--- start of Task input ---
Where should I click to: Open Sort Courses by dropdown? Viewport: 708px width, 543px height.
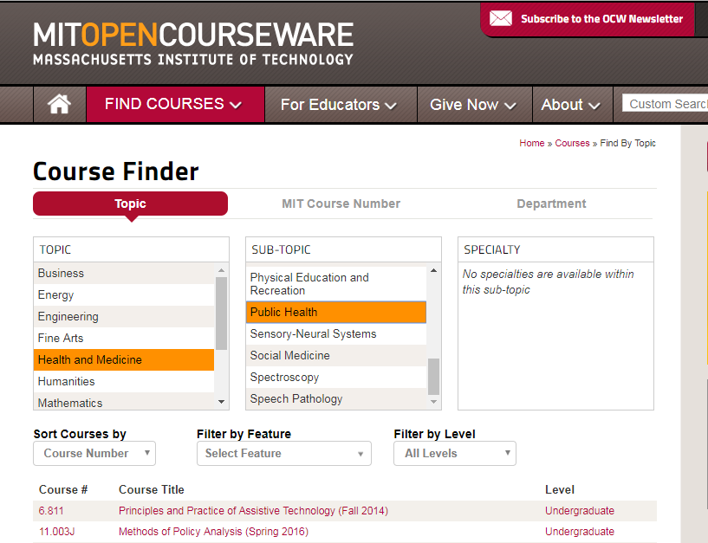94,453
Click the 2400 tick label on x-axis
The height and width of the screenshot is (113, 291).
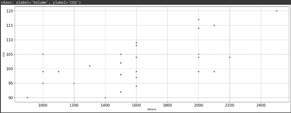pyautogui.click(x=261, y=105)
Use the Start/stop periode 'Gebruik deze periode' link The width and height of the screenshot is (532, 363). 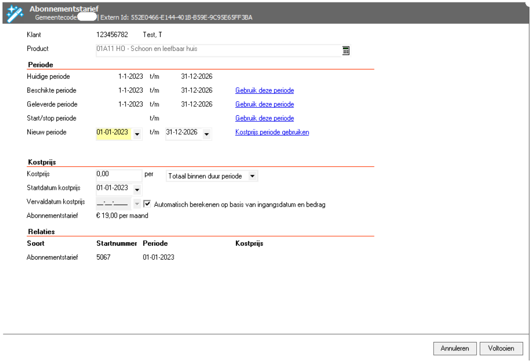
--- end of Task input ---
= Your task =
Quote the data word for word, from the line containing "Click the 2400 tick label on x-axis" down through the end of the data, including both of those ends. Leave out the pictures.

= Answer =
Click the 2400 tick label on x-axis
The height and width of the screenshot is (113, 291).
pyautogui.click(x=261, y=105)
Use the Start/stop periode 'Gebruik deze periode' link The width and height of the screenshot is (532, 363). 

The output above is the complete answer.